▸ Exercise brief: Everything from the line containing "Allow cookies (1244, 1810)" to the final line of the records below should be given again exactly, and nothing else.

▸ Records shown:

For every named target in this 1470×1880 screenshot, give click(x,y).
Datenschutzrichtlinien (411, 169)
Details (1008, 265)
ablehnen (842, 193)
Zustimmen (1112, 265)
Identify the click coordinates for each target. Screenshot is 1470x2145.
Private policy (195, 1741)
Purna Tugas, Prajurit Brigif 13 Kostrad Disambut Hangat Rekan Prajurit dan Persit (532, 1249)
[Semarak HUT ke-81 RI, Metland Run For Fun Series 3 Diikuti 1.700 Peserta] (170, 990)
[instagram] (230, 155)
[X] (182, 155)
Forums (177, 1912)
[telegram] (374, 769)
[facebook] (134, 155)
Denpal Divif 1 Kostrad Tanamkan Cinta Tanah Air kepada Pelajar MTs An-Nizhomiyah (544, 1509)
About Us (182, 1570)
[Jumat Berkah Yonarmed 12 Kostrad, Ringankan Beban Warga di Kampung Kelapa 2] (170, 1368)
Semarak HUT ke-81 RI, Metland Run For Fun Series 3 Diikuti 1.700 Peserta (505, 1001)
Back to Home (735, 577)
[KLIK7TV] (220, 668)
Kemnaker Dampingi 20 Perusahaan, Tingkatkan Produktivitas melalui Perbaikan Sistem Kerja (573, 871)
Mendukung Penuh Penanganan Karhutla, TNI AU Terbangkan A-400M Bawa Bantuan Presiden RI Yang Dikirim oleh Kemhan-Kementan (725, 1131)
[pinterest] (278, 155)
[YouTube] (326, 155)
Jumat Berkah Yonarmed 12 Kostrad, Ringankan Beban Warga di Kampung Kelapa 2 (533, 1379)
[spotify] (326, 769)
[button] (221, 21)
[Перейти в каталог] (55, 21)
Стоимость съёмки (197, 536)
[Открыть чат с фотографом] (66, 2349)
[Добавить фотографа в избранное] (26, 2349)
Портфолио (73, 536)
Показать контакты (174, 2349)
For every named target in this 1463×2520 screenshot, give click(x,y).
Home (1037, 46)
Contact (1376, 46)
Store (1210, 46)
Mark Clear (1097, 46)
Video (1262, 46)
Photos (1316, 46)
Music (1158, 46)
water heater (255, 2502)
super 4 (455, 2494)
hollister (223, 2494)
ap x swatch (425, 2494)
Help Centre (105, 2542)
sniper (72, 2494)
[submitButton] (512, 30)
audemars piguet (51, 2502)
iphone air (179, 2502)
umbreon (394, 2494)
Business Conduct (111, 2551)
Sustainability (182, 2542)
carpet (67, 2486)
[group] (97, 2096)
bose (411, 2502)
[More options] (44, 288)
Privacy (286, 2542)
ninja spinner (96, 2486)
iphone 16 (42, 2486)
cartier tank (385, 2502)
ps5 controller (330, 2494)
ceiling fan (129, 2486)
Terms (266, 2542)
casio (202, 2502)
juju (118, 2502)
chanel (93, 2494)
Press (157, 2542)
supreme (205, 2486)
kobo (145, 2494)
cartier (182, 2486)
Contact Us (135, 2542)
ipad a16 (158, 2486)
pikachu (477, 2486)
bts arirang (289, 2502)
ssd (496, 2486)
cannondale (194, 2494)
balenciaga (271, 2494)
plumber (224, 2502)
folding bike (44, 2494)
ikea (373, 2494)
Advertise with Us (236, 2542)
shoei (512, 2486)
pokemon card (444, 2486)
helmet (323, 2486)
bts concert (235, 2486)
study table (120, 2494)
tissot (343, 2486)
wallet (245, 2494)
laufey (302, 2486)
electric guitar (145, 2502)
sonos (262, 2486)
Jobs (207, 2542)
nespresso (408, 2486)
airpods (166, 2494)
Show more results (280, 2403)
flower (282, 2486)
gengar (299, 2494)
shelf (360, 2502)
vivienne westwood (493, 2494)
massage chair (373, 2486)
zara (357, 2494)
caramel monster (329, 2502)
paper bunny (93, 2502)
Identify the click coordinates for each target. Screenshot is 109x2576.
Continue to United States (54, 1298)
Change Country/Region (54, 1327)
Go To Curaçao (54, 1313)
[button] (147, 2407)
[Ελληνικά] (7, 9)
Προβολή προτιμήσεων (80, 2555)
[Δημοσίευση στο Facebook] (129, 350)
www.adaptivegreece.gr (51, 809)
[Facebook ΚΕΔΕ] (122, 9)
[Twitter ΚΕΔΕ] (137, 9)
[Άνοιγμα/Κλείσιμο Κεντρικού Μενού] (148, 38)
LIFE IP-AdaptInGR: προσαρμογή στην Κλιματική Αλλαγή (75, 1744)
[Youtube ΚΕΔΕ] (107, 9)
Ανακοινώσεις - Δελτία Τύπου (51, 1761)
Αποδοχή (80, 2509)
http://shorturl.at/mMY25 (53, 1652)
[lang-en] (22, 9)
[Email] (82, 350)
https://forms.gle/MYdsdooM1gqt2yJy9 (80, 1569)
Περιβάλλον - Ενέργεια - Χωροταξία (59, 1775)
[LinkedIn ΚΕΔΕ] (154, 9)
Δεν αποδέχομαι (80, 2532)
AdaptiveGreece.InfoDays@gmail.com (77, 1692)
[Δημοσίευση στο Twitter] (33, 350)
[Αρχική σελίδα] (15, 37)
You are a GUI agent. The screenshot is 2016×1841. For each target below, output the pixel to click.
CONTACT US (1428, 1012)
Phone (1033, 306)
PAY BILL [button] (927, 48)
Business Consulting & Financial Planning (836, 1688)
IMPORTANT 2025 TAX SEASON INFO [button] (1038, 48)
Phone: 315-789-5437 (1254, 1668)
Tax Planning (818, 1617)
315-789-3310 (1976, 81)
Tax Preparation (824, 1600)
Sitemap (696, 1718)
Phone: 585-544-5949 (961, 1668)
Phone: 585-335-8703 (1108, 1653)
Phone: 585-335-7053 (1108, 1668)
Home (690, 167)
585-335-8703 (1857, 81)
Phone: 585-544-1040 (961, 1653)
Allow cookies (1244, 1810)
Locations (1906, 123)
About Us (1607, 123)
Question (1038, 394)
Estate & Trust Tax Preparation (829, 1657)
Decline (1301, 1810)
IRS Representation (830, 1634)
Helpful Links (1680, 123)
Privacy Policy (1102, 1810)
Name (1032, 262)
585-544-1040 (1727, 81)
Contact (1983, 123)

▸ Solution for this task:
Allow cookies (1244, 1810)
Locations (1906, 123)
About Us (1607, 123)
Question (1038, 394)
Estate & Trust Tax Preparation (829, 1657)
Decline (1301, 1810)
IRS Representation (830, 1634)
Helpful Links (1680, 123)
Privacy Policy (1102, 1810)
Name (1032, 262)
585-544-1040 (1727, 81)
Contact (1983, 123)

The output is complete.